Exercises.
a - Copy the passage from the article on Bitcoiners living abroad, everything from "Ananina is the" down to "five offices globally.".
b - Based on the article on Bitcoiners living abroad, state whether each statement agrees with it, answering yes or no and quoting the words that decide it: (i) Plan B Passport works mainly with Bitcoiners to obtain legal residency in one of six tax-haven nations; (ii) Migronis Citizenship has three offices globally; (iii) Ananina offers free consultations lasting 30 minutes.

------ Selected text

The Bitcoiners Who Live ‘Permanently Not There’
Katie Ananina is building her citadel, and selling others on the dream.
For the past year, the Russian emigre has jumped among the U.S. cities of Miami, Houston, San Francisco and Denver, plus Puerto Rico, random islands in the Caribbeans and Guadalajara, Mexico, trying to find the right location to establish a base camp. It’s part of her lifestyle as well as her job.
Ananina is the founder of Plan B Passport, a business that works primarily with Bitcoiners to obtain legal residency status in their choice of six tax-haven nations. It’s an offshoot of Migronis Citizenship, a resettlement business, which itself has five offices globally.
“You go to the butcher that has the best meat, and farmer for the best fruits and vegetables, so do you shop for the lifestyle that you want?” Ananina said, dialing in from Guadalajara in April where she was awaiting an anarcho-capitalist meetup. “If it suits you better to own a passport from a tax haven, why wouldn’t you do that, right?”
While tax avoidance has been around since the first tax was levied, the crypto-rich – empowered by a technology that pays no heed to borders and driven by an ideology critical of all centralized authorities – are bringing it to the next level.
Like its larger parent company, Plan B offers information on “how to legally optimize” one’s tax strategies by moving lives, possessions or assets to the “best jurisdictions,” according to its website. Ananina also hosts free 20-minute consultations and the occasional web seminar. Recently, she’s been looking for ways to break into the private island real estate market, thinking the nouveau riche of the coming bull run will be able to afford such luxuries.
This open approach to tax avoidance is perfectly legal. And given that multinationals often shuffle money around to avoid paying billions in taxes, you could argue it’s normal these days.
“A lot of people are doing it. Like, more than you would think,” Ananina said.
Ronen Palan, an Israeli-born economist and Professor of International Political Economy in the Department of International Politics at the City University London and who studies tax havens and offshore finance, agreed it’s becoming more popular among the ultra-wealthy, but said it’s difficult to determine exactly how many individuals are eschewing their tax burdens by moving abroad. “People don’t usually identify themselves as tax evaders,” he said.
“The actual number of people that physically relocate is a small portion of those that avoid paying taxes,” Palan said over Zoom. But it’s common enough for there to be an established term: “We call these individuals PNTs, ‘permanently not there.’”
“Wealthy individuals, you find they have three houses, three domiciles, to ensure they are never in one country sufficiently long to become a tax resident,” he said. There’s also a growing number of people willing to drop even the pretense of a residence.
Flag theory
At the individual and family level, many of today’s expatriates and tax arbitrageurs follow the obscure advice of the libertarian financial adviser Harry D. Schultz. He coined the term “Three Flag Theory” to describe a strategic approach to life and citizenship where people “plant flags” in different countries based on their favorable tax, regulatory and economic frameworks.

------------
------ Supplied data

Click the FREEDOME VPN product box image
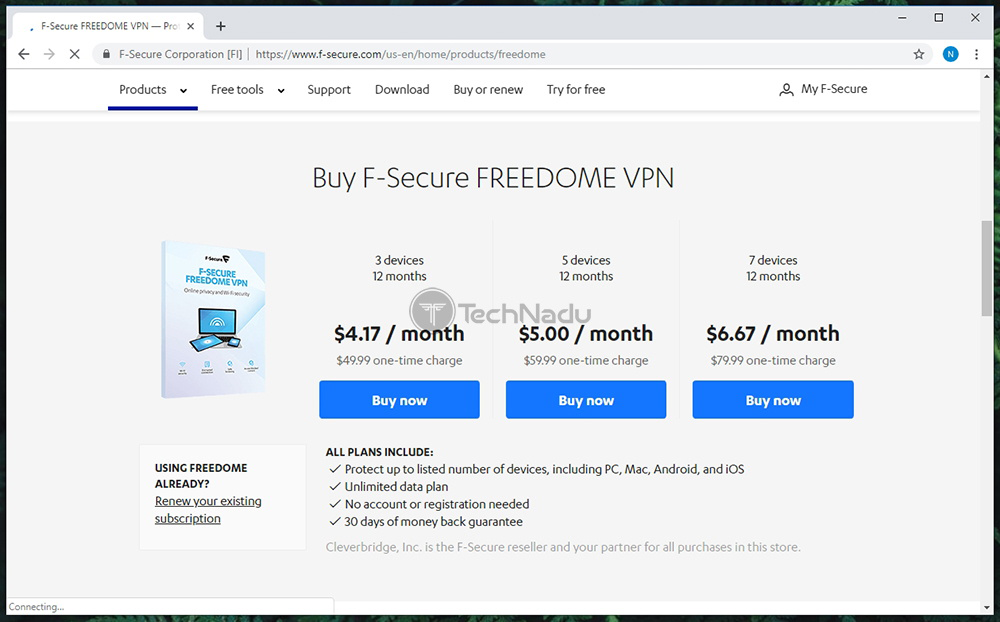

------------

Solutions to each task.
a -
Ananina is the founder of Plan B Passport, a business that works primarily with Bitcoiners to obtain legal residency status in their choice of six tax-haven nations. It’s an offshoot of Migronis Citizenship, a resettlement business, which itself has five offices globally.

b -
(i) Yes: "a business that works primarily with Bitcoiners to obtain legal residency status in their choice of six tax-haven nations."
(ii) No: "which itself has five offices globally."
(iii) No: "Ananina also hosts free 20-minute consultations."